Gay Altar Server: Tolerance & Reconciliation?

The headline was encouraging: “Church reconciles with gay altar server: Bishop preaches tolerance to divided parish“.

The bishop’s words appeared to be even more so.

“Nobody has the right to humiliate or slander their brother and sister,” Bishop Nicola De Angelis told the parishioners, some of whom are still calling for the transfer of their priest, Father Allan Hood, to another church over the whole Corcoran affair.

It was a homily that seemed to address the “hateful and discriminatory will” and “distaste towards homosexuality” that, Corcoran alleged in his complaint, was rampant among the 12 men and women who objected to his presence at the altar.

We are all equal in our dignity, but different in our roles,” decreed the Bishop.

The backstory to this, which I wrote on here , is that James Corcoran, who was then new to the parish, had been invited by the parish priest to act as an altar server.  A group of just 12 parishioners, knowing that he was living with a male partner, then began a malicious letter writing campaign, insisting that the priest remove Corcoran from ministry, or they would write to the bishop.  (This letter-writing tactic is drearily familiar.
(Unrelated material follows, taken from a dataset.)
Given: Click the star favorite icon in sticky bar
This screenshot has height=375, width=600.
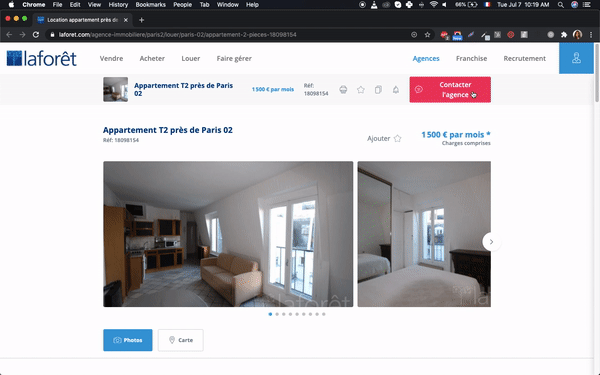Looking at the screenshot, I should pos(360,90).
We at the Soho Masses are subjected to it constantly. Our opponents though,  are not content to write only to our local ordinary, but also write directly to the Vatican, making all manner of allegations based on misrepresentations and half-truths.)

When the parish priest responded to these demands by knuckling under to them and removed Corcoran from ministry, he responded by legal action, claiming damages for unjust discrimination. That was when the story hit the headlines. (One of the delicious ironies in this is the complainants’  claim to concerned lest the “scandal” that the parish had a gay altar server might reach the newspapers. What hit the headlines around the world was not the altar server, but their own bigoted campaign.)

It is pleasing then that the bishop has faced down the letter writers and preached to them on the importance of tolerance and compassion.

So why am I still troubled by this story?

The bishop has preached tolerance, but has not practised it. The altar server, James Corcoran, is still barred from serving. The 12 complainants are unrepentant.

Vatican doctrine is clear: although homosexual “acts” are not approved of, homosexual persons are not, and should be fully accepted in the church. Elsewhere, doctrine is equally cleat that we are not to  make judgements about other people. James Corcoran is openly living with a male partner, but insists that the relationship is celibate. Who has the right to assume he is lying? Vatican doctrine clearly states that homosexual acts are not acceptable, but I have never seen any suggestion that this means people who have the homosexual condition should live alone.

We know from research that the overwhelming majority of Catholic adults are in conscientious contravention of at least one aspect of the doctrine on sexual ethics, but most Catholics do not pass judgement on their peers on those issues.

The original complaint was based on the idea that Corcoran was disqualified because he was not “in good standing” with the Church.

In their response to the complaint, the 12 parishioners said they became aware that Hood had knowingly appointed “two homosexual men” as altar servers in April 2009.

“(We) understood that the Catholic Church had a policy that only Catholics in good standing, living in accordance with canonical law, were permitted to participate in the liturgy,” the 12 parishioners wrote to the tribunal.

But what possible grounds are there for suggesting that he is not in good standing, other than naked prejudice and unwarranted assumptions?

The Bishop’s words were about dignity, respect and compassion. His message, though, was gay men are welcome in the church – but only if they hide their orientation and live alone. On the face of it, the only one who has made any “compromise” in the case is the altar server, who has agreed not to serve and has withdrawn his complaint.

But wait, here’s a clue:

Neither party will speak publicly about what led to the reconciliation.

Is this a simple “out of court settlement”?  Has money changed hands to prevent church scandal?

How much simpler it would have been for all concerned if the priest had simply responded to the original complaints with the kind of words that the bishop was finally compelled to preach to the complainants.